Supplied records: Begin
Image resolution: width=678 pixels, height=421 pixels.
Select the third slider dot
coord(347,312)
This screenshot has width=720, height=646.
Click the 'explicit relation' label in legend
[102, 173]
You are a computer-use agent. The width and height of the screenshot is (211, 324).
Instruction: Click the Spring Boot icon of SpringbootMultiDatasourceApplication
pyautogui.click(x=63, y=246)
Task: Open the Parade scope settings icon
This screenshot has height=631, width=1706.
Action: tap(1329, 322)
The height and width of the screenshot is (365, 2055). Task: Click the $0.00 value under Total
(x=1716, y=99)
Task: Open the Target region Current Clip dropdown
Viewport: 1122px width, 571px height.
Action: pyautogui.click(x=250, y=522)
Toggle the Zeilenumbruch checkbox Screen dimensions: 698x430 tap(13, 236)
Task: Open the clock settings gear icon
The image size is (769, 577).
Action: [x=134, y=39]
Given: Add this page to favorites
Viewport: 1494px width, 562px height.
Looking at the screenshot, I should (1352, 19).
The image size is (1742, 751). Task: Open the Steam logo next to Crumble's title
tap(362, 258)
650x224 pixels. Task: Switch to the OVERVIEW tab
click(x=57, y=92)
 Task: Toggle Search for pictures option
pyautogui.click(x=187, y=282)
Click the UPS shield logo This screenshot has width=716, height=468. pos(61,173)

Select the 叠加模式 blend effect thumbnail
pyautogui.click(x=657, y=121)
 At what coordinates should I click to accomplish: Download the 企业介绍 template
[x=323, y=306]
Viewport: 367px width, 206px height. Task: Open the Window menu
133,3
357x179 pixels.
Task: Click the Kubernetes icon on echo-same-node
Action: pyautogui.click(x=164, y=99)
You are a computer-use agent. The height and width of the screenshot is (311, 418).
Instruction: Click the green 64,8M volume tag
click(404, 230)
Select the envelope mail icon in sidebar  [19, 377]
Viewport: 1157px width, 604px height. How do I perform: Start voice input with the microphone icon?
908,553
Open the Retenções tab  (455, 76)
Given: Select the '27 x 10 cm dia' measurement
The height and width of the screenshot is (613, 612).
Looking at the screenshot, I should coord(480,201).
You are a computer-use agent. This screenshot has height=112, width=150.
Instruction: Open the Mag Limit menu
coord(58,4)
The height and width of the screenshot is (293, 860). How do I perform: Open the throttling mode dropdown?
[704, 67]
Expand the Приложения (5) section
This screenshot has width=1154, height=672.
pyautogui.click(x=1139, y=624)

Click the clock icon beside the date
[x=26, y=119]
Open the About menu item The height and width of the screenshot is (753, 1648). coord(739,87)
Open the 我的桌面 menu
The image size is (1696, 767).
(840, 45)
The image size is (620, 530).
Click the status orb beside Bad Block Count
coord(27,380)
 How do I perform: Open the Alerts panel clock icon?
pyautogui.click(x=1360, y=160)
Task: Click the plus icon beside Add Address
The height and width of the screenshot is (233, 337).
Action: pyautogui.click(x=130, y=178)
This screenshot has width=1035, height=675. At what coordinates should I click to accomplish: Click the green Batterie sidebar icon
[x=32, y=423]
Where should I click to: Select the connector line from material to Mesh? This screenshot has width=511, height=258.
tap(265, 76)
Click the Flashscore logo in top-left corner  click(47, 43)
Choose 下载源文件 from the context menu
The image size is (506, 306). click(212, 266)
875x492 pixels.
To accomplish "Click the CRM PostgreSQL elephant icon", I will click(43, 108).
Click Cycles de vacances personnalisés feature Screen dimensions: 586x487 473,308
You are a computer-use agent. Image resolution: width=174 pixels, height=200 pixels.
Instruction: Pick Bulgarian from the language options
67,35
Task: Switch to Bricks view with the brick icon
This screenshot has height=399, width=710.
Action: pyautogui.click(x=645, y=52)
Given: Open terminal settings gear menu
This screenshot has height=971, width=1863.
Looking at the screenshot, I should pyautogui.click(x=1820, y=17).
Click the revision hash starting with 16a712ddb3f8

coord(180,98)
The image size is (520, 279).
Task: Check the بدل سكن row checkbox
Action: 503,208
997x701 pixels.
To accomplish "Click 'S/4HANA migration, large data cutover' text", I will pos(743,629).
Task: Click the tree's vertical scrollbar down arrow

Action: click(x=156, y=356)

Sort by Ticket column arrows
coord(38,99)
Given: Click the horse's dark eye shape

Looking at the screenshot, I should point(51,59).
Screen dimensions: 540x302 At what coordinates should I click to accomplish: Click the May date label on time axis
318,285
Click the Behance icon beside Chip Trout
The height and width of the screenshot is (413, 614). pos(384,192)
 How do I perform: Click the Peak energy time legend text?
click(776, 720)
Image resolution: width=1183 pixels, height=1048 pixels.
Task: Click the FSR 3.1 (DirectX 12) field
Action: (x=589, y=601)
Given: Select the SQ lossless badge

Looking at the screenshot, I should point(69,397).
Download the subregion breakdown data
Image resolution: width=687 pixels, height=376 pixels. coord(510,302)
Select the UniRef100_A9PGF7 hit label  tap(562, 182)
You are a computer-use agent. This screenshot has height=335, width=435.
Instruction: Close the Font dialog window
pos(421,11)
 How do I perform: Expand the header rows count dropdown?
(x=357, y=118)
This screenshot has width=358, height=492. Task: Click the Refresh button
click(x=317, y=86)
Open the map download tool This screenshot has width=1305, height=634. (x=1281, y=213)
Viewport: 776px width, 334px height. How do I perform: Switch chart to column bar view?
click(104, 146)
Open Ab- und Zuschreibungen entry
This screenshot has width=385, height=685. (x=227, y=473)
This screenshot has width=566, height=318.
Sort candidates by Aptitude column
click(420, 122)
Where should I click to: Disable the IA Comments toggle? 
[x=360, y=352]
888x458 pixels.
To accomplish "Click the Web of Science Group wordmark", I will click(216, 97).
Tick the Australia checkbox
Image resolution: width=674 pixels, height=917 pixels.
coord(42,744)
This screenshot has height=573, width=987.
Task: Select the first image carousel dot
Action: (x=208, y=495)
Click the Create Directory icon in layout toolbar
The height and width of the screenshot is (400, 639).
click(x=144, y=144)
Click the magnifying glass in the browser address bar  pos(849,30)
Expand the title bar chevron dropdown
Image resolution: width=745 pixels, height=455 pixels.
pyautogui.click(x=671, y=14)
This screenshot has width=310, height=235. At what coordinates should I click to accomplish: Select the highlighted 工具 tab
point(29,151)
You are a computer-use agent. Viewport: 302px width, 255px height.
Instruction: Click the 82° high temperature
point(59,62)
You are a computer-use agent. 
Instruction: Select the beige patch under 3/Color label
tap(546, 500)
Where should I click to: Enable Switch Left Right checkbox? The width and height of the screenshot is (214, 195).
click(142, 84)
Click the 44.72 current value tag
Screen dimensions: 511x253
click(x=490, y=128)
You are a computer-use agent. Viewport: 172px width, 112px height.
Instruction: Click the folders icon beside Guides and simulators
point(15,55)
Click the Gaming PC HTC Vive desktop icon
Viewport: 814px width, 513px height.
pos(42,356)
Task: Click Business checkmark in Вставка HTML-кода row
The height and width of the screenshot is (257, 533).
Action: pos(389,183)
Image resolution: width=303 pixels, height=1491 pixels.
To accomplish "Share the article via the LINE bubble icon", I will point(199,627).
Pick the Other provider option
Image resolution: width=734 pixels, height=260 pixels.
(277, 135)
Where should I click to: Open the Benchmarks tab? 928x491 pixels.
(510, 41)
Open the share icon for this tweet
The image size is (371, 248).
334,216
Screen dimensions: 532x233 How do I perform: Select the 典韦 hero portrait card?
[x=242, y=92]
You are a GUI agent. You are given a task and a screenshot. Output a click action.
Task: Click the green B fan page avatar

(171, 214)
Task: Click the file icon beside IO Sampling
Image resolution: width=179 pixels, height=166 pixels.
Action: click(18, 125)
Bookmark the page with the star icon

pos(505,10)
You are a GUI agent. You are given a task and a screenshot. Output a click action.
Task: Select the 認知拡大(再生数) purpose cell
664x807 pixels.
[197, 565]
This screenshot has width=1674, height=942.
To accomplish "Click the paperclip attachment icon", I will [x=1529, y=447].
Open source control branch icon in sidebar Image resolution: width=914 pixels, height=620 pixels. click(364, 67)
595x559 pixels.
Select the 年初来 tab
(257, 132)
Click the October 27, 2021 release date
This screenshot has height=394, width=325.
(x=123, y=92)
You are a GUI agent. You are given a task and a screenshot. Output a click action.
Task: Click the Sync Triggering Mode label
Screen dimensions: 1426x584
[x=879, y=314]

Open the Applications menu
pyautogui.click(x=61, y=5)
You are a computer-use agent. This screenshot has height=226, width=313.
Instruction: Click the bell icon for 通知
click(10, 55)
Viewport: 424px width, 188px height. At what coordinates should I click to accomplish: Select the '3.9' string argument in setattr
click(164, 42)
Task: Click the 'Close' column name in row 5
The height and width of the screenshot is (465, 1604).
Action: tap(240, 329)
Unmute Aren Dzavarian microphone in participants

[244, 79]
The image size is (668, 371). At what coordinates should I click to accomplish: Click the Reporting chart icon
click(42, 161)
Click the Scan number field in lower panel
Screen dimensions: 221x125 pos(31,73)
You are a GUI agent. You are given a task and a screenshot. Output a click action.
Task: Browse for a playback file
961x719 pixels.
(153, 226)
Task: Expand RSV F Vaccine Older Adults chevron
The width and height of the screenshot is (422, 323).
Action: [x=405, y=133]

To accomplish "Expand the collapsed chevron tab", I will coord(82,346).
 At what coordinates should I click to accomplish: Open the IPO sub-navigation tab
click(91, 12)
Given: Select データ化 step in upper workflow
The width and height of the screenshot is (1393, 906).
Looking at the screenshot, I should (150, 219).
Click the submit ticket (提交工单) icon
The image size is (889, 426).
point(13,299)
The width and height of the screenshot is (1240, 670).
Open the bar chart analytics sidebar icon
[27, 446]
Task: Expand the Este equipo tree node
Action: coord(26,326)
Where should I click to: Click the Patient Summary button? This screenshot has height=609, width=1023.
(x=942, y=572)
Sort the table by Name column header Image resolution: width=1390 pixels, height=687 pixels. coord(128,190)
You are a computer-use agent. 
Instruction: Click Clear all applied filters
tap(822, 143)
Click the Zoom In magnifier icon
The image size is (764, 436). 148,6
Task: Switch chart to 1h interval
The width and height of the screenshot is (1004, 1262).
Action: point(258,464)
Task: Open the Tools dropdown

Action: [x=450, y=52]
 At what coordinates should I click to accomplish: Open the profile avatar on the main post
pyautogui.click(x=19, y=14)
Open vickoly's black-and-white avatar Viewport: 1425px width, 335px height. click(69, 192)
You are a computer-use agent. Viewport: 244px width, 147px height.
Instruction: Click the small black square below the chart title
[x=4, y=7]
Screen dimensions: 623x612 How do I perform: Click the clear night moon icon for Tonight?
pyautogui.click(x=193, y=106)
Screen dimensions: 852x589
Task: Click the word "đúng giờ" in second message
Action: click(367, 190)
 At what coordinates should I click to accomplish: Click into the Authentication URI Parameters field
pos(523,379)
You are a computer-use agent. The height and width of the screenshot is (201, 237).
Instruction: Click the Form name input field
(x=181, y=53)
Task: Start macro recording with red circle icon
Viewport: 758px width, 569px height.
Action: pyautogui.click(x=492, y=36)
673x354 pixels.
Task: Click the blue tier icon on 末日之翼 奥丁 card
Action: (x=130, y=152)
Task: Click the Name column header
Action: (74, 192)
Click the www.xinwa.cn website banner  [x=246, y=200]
Supplied records: End
▶ What you will do:
In the entries above, find the line with "The height and width of the screenshot is (233, 337)." and the line with "875x492 pixels.", then restate word for word both of them and every line between, with nothing more.

▶ Result:
The height and width of the screenshot is (233, 337).
Action: pyautogui.click(x=130, y=178)
This screenshot has width=1035, height=675. At what coordinates should I click to accomplish: Click the green Batterie sidebar icon
[x=32, y=423]
Where should I click to: Select the connector line from material to Mesh? This screenshot has width=511, height=258.
tap(265, 76)
Click the Flashscore logo in top-left corner  click(47, 43)
Choose 下载源文件 from the context menu
The image size is (506, 306). click(212, 266)
875x492 pixels.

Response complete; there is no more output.